Read this quote over at the Evangel blog and was excited to hear someone echoing some of my own thoughts.
I’ll go on record predicting that liturgy is going to make a big comeback among evangelicals. Preaching is content and content is now everywhere. You don’t have to be at James MacDonald’s church in order to hear him preach. He’s on your computer, in your iPod, etc. Anyone can listen to their favorite pastor almost any time.

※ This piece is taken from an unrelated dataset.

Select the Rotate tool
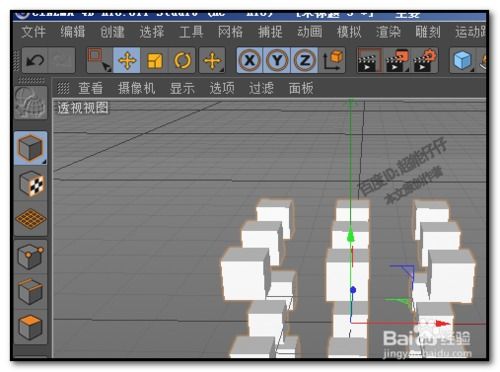The height and width of the screenshot is (372, 500). (182, 60)
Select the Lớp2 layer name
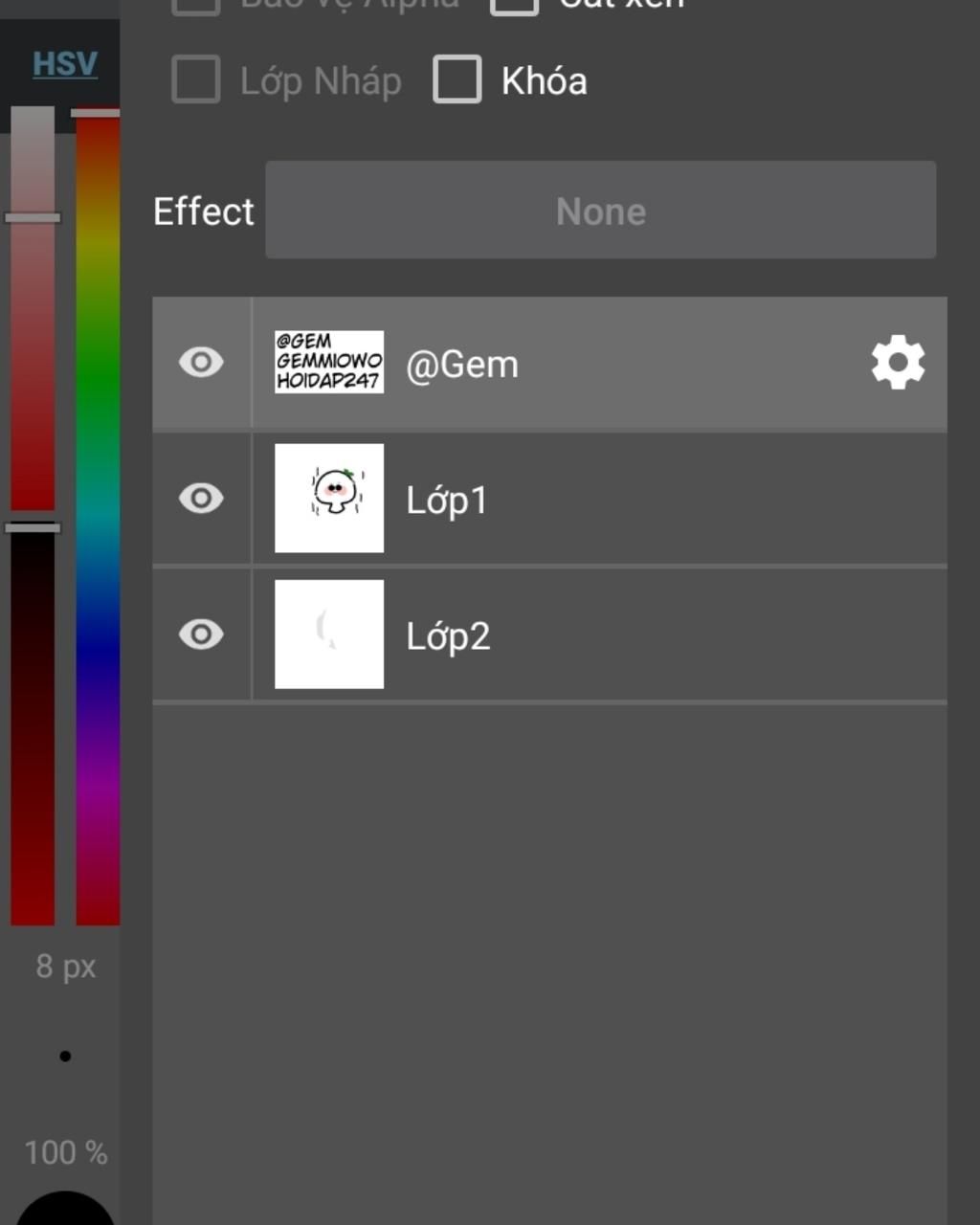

Of course, that may just be a confirmation bias. Nonetheless, I have often wondered why I need to go to church when the preaching teaches me nothing that I 1) didn’t already know or 2) couldn’t figure out sooner or more enjoyably on my own. That statement in itself is probably shallow and somewhat pretentious, but it’s a genuine frustration. I have been raised to view the church service as an educational experience. You go to church to learn something new that you can then apply throughout your week. But what happens when someone progresses beyond the point of learning something new. The typical response that I received is that such people are prideful and need to be open to learning more. Since I was reared in such a manner, I tried often to be “open” to learning more. Sometimes there were breakthrough, but more often than not my education became a source of frustration on my part. I could no longer learn because I only could see the historical arguments of every proposition presented by the preacher. On an explanation of why people of my temperament act in that way, see a wonderful post over at Faith and Theology. Through such frustrations I began to see the center of a church service as worship and not education. I’m not arguing that the church service should be completely absent of any educational value, but that it should take second place to worship. Indeed, the sermon itself should be an act of worship. I’ve been taught this, of course, but my free-church liturgy (yes, despite their despise for liturgy free-churchers have one of their own) in which the sermon was the climax of the worship service did not allow for this understanding to be conveyed implicitly. Instead, worship (i.e., singing) prepared us to receive the word (=learn). Now, I’m not a profession liturgist, but I’m beginning to like the idea of liturgy (yes, ideas of things are not the things in themselves, but I’m not enough of a nominalist to say there is no correspondance). To engender a sense of worship for preaching, I think it must be moved from the climax of the service and be replaced by something in which the congregation can actively participate (i.e., the eucharist).
On a related topic, I recently enjoyed a lecture that was given at the Holy Spirit and the World Today Conference entitled “The Holy Spirit and Ecclesiology.” It’s a great introduction to current issues of Ecclesiology such as sacramentalism, a theology of mediation, innovation, and convention.